Reed Elsevier has announced its biggest acquisition in three years with a €150m offer for FircoSoft, a French company whose software helps banks spot terrorists and people on sanctions watchlists. FircoSoft, which counts eight of the world’s 10 biggest banks by assets as its clients, is owned by private equity firm Keensight Capital and Paris Orléans, the parent company of the Rothschild Group.
Reed, Europe’s largest media group, plans to combine FircoSoft with Accuity, a provider of anti-money laundering services that it bought in 2011. Both businesses are in the rapidly growing banking compliance market, which has prospered as regulators tightened scrutiny of banks and imposed bigger fines.
The FircoSoft deal, worth €150m according to a person close to the company, is the largest for Reed since the acquisition of Accuity for £343m. The transaction is subject, among other things, to the completion of a consultation with the works council of FircoSoft. Hugh Jones, chief executive of Accuity, said the combination of the two companies would allow customers to meet their sanctions screening, anti-money laundering and know your customer requirements with a “level of precision and efficiency that has never been experienced before”.

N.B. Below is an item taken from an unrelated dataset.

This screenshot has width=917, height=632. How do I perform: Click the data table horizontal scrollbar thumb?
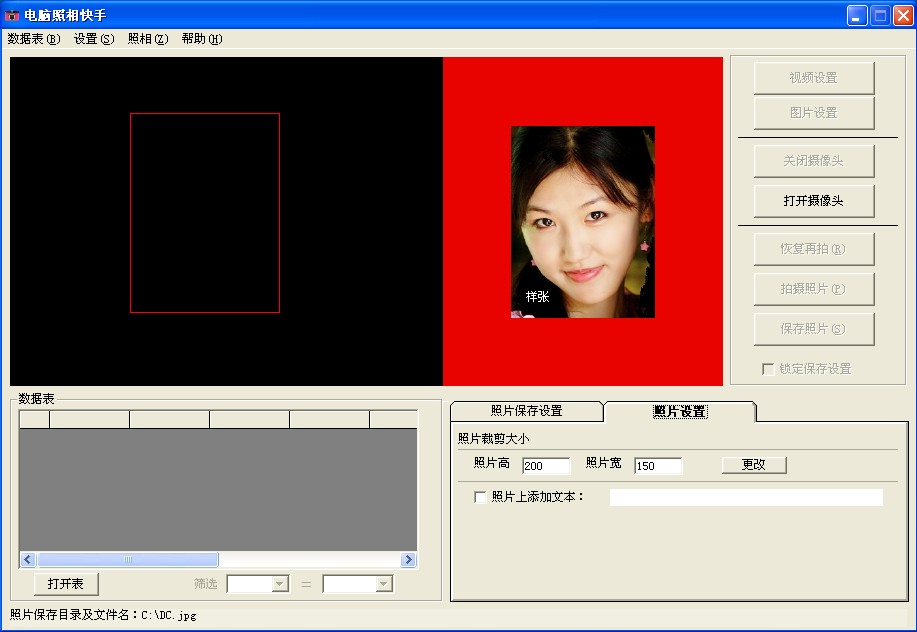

The acquisition is the latest step in Reed’s strategy of making bolt-on acquisitions rather than big deals. It has spent about $300m each year on average over the past three years, buying mostly digital businesses, while disposing of its legacy print businesses such as the US magazine Variety. Detecting transactions that violate sanctions has become of great importance to global companies as regulators have tightened restrictions and levied increasingly big penalties on sanctions-busters.